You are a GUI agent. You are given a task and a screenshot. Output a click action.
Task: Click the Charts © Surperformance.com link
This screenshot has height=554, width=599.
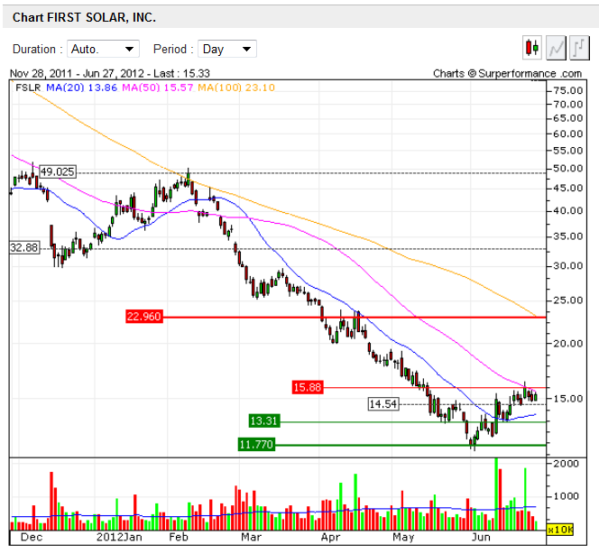coord(507,73)
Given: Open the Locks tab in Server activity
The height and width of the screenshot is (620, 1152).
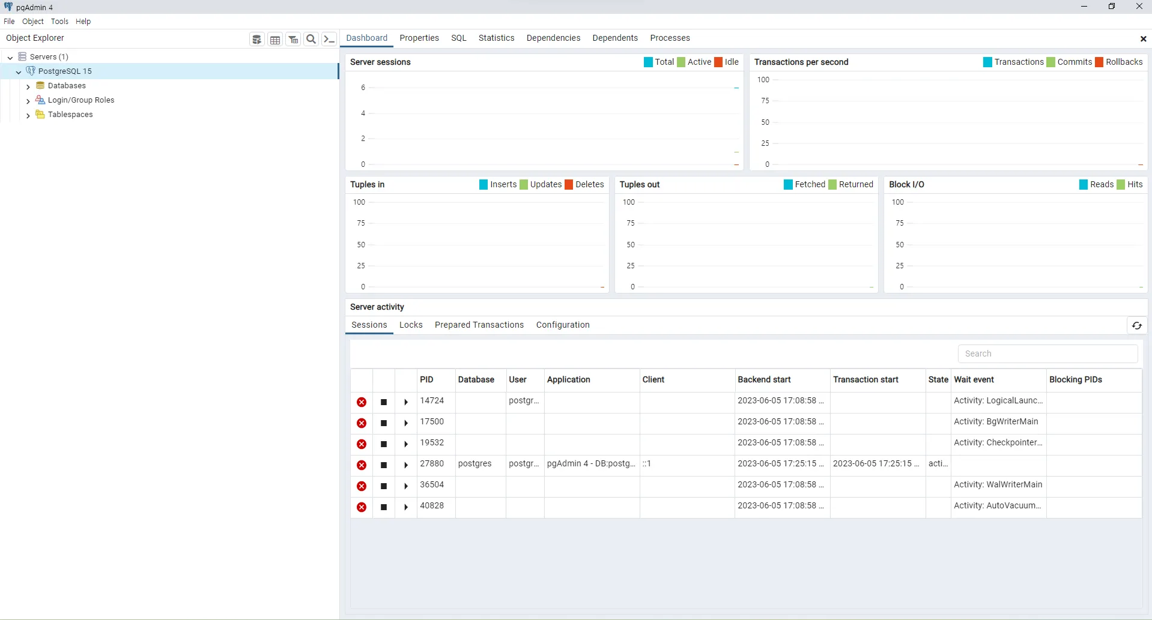Looking at the screenshot, I should [411, 325].
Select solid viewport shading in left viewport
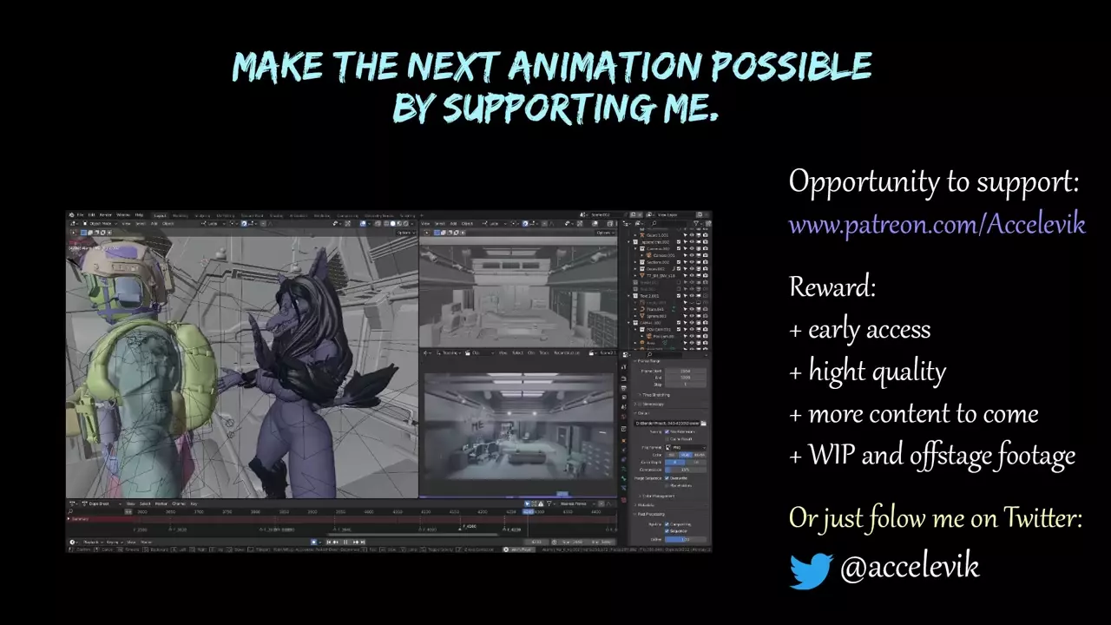This screenshot has width=1111, height=625. (x=394, y=224)
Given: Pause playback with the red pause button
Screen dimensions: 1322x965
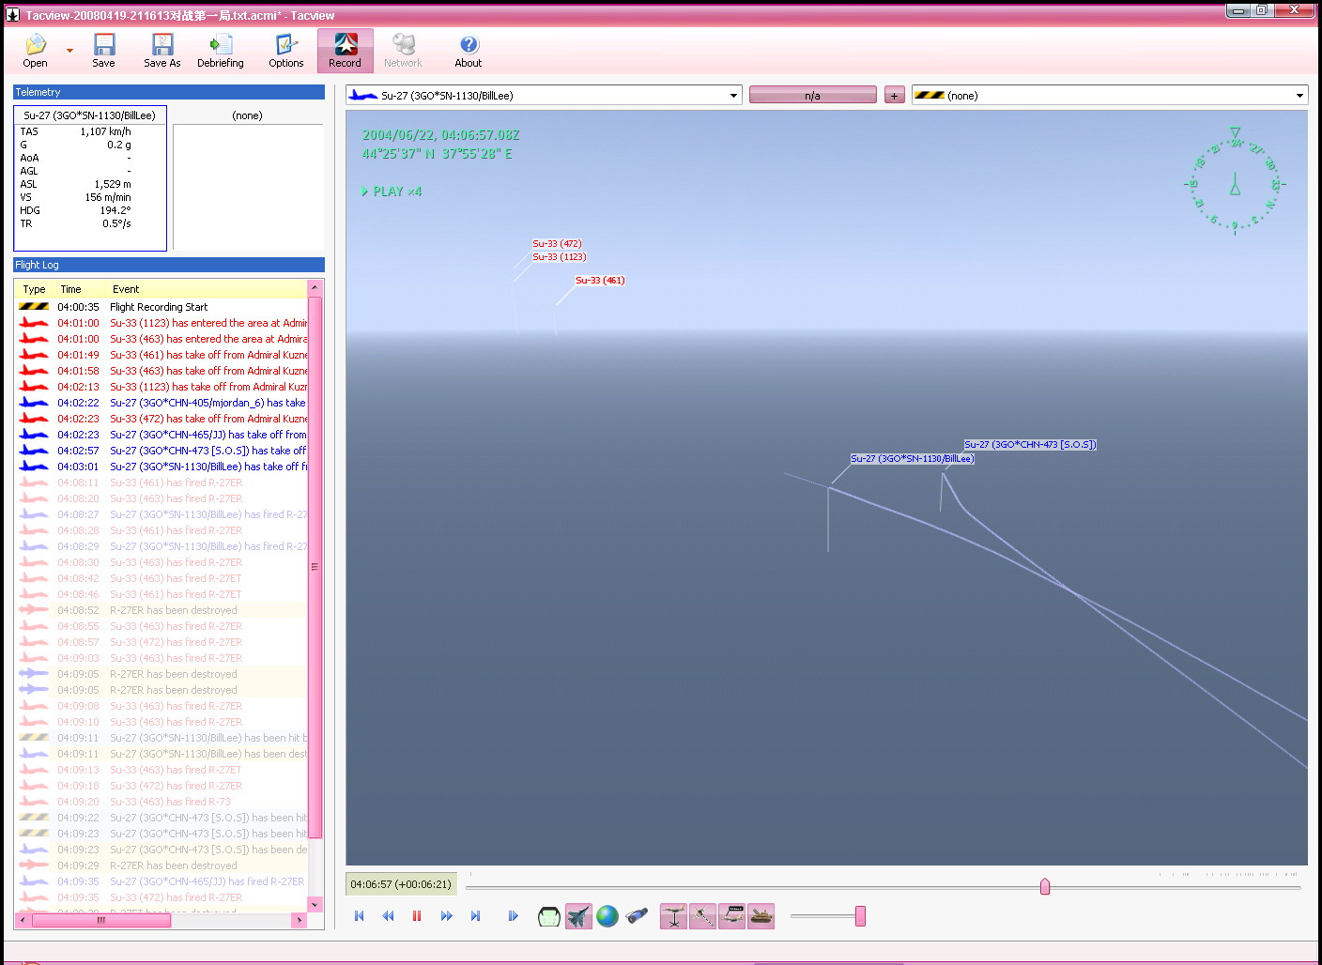Looking at the screenshot, I should [x=417, y=916].
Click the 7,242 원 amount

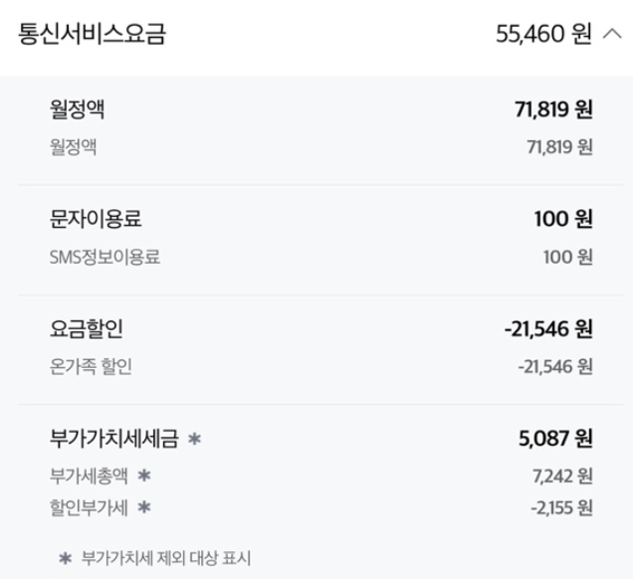(562, 477)
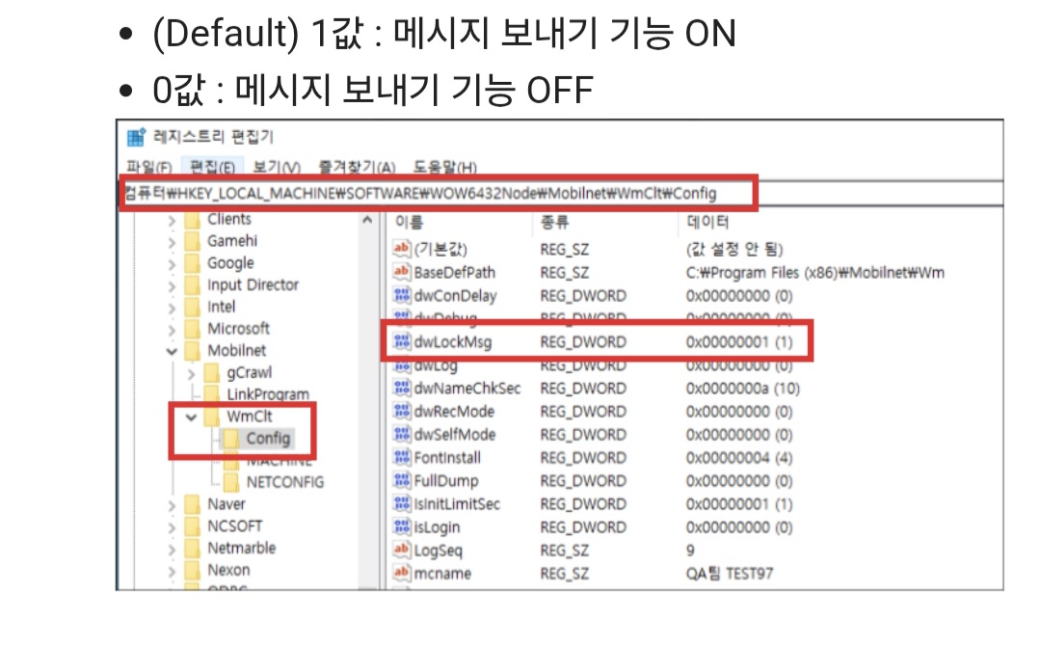Screen dimensions: 1041x646
Task: Select the dwConDelay registry value icon
Action: (401, 296)
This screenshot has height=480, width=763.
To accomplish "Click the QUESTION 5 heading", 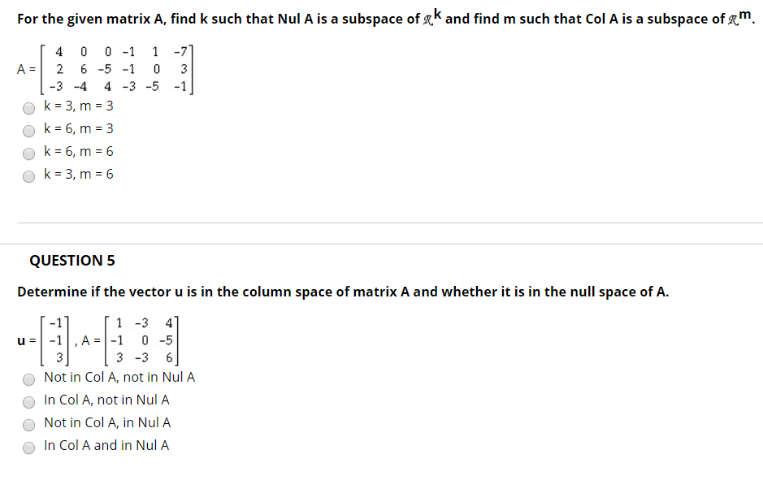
⁂
Task instructions: Please set down the records above verbatim, with each picture left out.

Answer:
You are a GUI agent. You are given a task and a screenshot. Output a click action.
Task: Click the Charts © Surperformance.com link
This screenshot has height=554, width=599.
coord(507,73)
Given: Open the Locks tab in Server activity
The height and width of the screenshot is (620, 1152).
Looking at the screenshot, I should [411, 325].
Select solid viewport shading in left viewport
This screenshot has width=1111, height=625. (x=394, y=224)
Given: Pause playback with the red pause button
Screen dimensions: 1322x965
Looking at the screenshot, I should [x=417, y=916].
Click the 7,242 원 amount

(562, 477)
Screen dimensions: 1041x646
Task: Select the dwConDelay registry value icon
Action: (401, 296)
This screenshot has height=480, width=763.
To accomplish "Click the QUESTION 5 heading", 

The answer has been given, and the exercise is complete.